Discussion : toutes les espèces actuelles de Gastroplites ont été décrites dans la province arctique du domaine boréal : dans la Western Interior Seaway du Canada, le Canada arctique, le Groenland et le Svalbard, à l’exception de Gastroplites (G.) cantianus Spath, 1937, créée à partir d’un unique spécimen « égaré » recueilli par Casey dans le « bed VIII » du Gault Clay de Folkestone dans le Kent, qui est le prolongement du lit de nodules phosphatés P5 du Boulonnais. C’est de cet exemplaire, illustré figure 4 e-g, que notre Gastroplites est le plus proche. La morphologie générale de la coquille, la forme de la section du tour et l’ombilic sont identiques. Les côtes larges et arrondies, très légèrement flexueuses et les espaces intercostaux concaves aussi larges que les côtes sont également très comparables. La seule différence notable est la dominante de côtes alternativement longues et courtes dans le moule interne provenant de Wissant, tandis que le spécimen de Folkestone présente à l’inverse une majorité de côtes bifurquées et seulement quelques intercalaires. Ce critère mérite-t-il une distinction spécifique ? Nous ne le pensons pas dans la mesure où de nombreux Gastroplites canadiens possèdent à la fois des côtes bifurquées et des côtes alternes, par exemple le Gastroplites sp. figuré par Jeletzky (1964, pl. 30, fig. 3 A-C) et les moules internes illustrés par le même auteur en 1980 sous les noms de Pseudogastroplites nanus (pl. 4, fig. 1 B), P. allani (pl. 7, fig. 3), P. arcticus (pl. 8, fig. 4 A-B) et Anagastroplites tozeri (pl. 8, fig. 1 A-B, G). Il en est de même chez les Neogastroplites qui succèdent aux Gastroplites (Reeside & Cobban, 1960). Un autre argument convergent, mais stratigraphique cette fois, est que les spécimens de Folkestone et Wissant proviennent du même niveau daté de la zone à Dipoloceras cristatum.
La comparaison avec les Gastroplites décrits dans la Province arctique révèle qu’un seul taxon présente une alternance régulière de côtes longues et courtes : G. (G.) allani McLearn, 1931, mais avec des côtes plus fines et tranchantes et surtout nettement plus sinueuses et fortement projetées vers l’avant à partir de l’épaule ventro-latérale. Les autres représentants du sous-genre ont des côtes fines et saillantes [G. (G.) kingi McLearn, 1931, G. (G.) canadensis (Whiteaves, 1893), G. (G.) stantoni McLearn, 1931, G. (G.) jeletzkyi Stelck, 1995], un enroulement plus évolute [G. (G.) anguinus McLearn, 1931], des côtes fortement projetées vers l’avant sur la partie externe du flanc [G. (G.) bahani Stelck, 1995] ou des flancs plus convexes et une région ventrale plus arrondie, de façon comparable à ce que l’on observe chez les Pseudopulchellia [Gastroplites (G.) draconensis (Hall, Macrae & Hills, 2005)].

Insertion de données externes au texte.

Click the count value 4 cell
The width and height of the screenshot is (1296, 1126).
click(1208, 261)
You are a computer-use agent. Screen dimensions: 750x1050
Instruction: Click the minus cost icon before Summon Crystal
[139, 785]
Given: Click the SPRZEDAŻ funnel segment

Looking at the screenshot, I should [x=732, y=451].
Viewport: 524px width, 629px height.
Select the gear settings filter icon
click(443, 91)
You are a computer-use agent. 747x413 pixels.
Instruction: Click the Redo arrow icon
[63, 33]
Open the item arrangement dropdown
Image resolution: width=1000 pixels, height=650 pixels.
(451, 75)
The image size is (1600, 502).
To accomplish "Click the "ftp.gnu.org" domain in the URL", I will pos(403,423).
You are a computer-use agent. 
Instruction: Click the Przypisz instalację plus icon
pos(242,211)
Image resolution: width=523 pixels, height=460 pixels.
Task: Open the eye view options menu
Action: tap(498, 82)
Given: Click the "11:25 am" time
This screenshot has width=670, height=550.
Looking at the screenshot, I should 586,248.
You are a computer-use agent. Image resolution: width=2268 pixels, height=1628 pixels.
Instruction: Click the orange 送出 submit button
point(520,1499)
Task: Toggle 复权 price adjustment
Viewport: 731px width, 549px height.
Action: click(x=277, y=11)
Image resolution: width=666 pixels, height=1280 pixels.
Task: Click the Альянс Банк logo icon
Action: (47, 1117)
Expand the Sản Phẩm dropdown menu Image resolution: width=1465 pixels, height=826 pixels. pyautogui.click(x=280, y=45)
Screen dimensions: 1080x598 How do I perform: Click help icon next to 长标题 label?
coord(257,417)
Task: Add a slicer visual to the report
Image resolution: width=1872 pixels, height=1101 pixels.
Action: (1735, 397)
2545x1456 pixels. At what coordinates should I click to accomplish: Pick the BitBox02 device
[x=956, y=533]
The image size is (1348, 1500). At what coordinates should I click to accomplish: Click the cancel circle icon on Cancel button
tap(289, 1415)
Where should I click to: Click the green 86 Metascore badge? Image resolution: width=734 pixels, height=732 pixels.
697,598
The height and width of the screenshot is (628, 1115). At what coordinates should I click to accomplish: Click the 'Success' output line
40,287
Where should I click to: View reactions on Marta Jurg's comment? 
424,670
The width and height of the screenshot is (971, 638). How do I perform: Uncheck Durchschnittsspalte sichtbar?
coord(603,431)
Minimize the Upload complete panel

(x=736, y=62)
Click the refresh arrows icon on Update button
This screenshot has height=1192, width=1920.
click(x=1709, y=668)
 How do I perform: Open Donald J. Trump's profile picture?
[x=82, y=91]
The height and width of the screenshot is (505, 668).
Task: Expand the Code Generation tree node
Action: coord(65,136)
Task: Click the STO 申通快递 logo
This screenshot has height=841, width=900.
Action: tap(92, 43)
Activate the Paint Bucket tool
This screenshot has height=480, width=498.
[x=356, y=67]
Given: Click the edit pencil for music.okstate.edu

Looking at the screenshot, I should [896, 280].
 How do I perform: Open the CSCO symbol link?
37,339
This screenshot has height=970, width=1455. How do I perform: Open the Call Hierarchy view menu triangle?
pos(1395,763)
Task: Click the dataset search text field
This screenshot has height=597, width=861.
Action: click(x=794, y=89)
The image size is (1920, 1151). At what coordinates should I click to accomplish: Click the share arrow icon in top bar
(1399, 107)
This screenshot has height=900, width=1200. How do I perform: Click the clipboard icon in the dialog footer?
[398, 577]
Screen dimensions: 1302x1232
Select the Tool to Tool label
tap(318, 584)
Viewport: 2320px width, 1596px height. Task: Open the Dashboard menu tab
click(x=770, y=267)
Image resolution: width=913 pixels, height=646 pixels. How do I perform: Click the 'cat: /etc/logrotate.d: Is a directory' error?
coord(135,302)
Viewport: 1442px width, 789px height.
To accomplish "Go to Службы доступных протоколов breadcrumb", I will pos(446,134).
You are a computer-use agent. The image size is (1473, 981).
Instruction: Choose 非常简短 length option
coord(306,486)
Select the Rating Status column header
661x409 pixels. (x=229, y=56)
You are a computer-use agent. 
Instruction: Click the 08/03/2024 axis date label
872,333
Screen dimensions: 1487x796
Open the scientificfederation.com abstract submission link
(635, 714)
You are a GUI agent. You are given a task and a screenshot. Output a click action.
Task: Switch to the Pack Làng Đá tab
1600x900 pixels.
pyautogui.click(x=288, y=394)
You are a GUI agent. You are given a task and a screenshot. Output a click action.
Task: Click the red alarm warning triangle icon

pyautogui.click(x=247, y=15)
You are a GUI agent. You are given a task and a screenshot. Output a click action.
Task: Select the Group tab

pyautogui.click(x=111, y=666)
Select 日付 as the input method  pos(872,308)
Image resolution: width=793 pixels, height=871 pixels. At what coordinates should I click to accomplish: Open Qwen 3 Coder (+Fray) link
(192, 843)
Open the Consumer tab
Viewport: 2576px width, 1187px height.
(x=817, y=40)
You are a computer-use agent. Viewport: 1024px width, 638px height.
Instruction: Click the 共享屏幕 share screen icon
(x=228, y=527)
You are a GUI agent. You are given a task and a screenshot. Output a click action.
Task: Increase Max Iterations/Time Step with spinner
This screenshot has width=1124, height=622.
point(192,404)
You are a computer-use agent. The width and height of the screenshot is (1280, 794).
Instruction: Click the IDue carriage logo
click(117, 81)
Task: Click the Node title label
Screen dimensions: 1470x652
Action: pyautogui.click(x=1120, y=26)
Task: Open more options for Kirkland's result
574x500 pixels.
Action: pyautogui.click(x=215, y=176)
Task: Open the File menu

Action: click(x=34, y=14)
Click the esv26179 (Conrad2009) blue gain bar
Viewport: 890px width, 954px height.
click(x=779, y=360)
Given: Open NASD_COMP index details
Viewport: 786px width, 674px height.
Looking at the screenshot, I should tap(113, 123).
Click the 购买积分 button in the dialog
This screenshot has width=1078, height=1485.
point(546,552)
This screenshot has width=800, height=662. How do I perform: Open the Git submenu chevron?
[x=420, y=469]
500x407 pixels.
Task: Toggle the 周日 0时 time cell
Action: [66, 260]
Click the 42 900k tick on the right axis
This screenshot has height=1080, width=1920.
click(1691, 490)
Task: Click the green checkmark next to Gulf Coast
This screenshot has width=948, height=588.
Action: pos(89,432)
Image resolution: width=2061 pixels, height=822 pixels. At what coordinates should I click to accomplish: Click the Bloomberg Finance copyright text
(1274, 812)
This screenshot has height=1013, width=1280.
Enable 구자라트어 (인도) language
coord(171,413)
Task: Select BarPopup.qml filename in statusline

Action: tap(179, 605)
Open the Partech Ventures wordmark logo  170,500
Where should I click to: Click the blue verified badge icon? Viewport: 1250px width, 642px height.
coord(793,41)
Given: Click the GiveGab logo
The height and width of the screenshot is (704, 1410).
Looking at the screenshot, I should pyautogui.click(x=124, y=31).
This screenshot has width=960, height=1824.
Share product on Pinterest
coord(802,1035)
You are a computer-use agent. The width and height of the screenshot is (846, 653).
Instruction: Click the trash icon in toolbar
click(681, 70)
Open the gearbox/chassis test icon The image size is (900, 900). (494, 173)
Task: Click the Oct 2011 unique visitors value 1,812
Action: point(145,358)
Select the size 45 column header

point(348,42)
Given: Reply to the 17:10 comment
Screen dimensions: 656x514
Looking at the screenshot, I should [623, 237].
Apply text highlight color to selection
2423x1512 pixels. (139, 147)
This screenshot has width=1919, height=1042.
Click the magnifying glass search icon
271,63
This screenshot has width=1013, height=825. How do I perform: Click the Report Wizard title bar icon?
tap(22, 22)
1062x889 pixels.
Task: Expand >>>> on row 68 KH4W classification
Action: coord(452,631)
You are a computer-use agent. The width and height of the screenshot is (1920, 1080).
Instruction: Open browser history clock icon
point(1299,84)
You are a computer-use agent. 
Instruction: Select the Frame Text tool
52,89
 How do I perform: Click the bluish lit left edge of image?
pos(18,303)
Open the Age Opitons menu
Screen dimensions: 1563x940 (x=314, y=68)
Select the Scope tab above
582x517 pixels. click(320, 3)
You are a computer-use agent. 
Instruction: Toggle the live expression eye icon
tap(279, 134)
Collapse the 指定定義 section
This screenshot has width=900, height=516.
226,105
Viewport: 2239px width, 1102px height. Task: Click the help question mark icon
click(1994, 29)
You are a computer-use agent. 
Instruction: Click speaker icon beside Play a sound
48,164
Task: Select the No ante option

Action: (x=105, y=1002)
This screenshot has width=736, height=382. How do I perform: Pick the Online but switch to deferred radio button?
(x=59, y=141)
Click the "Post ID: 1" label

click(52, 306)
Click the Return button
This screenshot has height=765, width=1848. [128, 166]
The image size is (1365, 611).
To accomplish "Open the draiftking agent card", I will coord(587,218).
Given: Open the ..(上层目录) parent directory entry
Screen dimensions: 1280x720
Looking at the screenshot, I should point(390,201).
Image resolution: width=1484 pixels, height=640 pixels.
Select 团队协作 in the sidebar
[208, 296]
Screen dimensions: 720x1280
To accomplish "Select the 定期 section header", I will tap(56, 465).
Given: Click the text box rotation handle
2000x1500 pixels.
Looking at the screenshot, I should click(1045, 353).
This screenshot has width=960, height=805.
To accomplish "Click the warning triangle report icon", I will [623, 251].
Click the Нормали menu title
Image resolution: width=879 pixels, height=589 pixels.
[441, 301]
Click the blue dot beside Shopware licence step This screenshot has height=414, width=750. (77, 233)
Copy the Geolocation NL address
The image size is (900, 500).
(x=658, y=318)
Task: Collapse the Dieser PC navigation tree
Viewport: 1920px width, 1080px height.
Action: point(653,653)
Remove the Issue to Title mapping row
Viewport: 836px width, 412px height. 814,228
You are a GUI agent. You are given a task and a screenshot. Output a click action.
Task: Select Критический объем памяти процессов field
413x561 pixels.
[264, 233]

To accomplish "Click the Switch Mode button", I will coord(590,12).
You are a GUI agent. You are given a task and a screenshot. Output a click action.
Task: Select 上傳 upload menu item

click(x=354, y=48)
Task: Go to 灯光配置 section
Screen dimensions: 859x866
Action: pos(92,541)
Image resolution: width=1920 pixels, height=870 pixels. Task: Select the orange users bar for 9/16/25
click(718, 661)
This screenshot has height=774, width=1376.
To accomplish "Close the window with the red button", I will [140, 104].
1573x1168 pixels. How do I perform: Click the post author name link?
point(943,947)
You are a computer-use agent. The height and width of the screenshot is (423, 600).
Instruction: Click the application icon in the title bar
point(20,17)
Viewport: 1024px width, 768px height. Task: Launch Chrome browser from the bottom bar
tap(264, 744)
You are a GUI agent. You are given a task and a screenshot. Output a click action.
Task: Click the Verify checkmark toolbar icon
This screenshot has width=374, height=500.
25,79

En fait, le seul Gastroplites qui présente de fortes affinités avec G. (G.) cantianus est Gastroplites (G.) arcticus (Jeletzky, 1980, pl. 3, fig. 8A-B ; pl. 8, fig. 4 A-B), créé à partir de quatre spécimens collectés dans deux localités du bassin de Sverdrup dans le Canada arctique. Jeletzky (1980, p. 6) précise que « Pseudogastroplites cantianus […] is closely related to P. arcticus » et que la principale différence entre les deux espèces tient à la densité costale : 22 côtes par tour au niveau de l’épaule ventro-latérale sur l’holotype de cantianus et 27 à 28 chez arcticus. La variation de la costulation est un phénomène bien connu chez les Hoplitidae et l’on observe dans toutes les espèces des séries continues allant de formes comprimées possédant une densité costale élevée et un ombilic assez étroit, jusqu’à des formes épaisses montrant une densité costale moins élevée et un ombilic plus ouvert. L’holotype de G. (G.) arcticus (Jeletzky, 1980), refiguré ici fig. 4 h-i, possède un ombilic plus étroit (O = 20 % du diamètre) que l’holotype de G. (G.) cantianus (O = 22 % du diamètre) et une densité costale plus élevée. Il s’agit selon nous d’un simple variant comprimé de G. (G.) cantianus Spath, 1937 et les deux espèces sont considérées ici comme synonymes, d’autant que leurs lignes de suture sont également identiques. En conséquence, la zone à Gastroplites arcticus et Pseudopulchellia liardense de Colombie britannique et du bassin de Sverdrup dans le Canada arctique (Jeletzky, 1980 ; Stelck, 1995) est renommée zone à G. cantianus.
Pour terminer, une autre espèce pourrait, peut-être, entrer également dans le spectre de variation intraspécifique de G. (G.) cantianus : il s’agit de Gastroplites (G.) subquadratus Nagy, 1970, connu par un seul exemplaire (l’holotype) du Spitzberg qui est une des îles constituant l’archipel du Svalbard. Le spécimen, illustré par Nagy, pl. 9, fig. 2 et refiguré ici fig. 4 j-l, montre de réelles ressemblances avec les deux moules internes recueillis dans le Kent et le Boulonnais, mais avec une section du tour plus épaisse (H/E = 1) et un ombilic plus ouvert (O = 27 % du diamètre). Il pourrait s’agir d’un variant robuste de G. (G.) cantianus, mais cela reste à confirmer. Un argument convergent avec cette hypothèse est le fait que les deux spécimens aient la même attribution stratigraphique. En effet, l’Euhoplites sp. B recueilli par Nagy (1970, pl. 3, fig. 3) avec l’holotype de G. (G.) quadratus, est un Euhoplites ochetonotus (Seeley, 1865) forme trapezoidalis Spath, 1930 [caractérisé par une costulation fine et dense, subradiale et la présence de tubercules ombilicaux saillants], une espèce qui apparait dans le bassin anglo-parisien à la base de l’Albien supérieur dans la zone à Dipoloceras cristatum (Casey, 1966 b ; Amédro, 1992, 2013).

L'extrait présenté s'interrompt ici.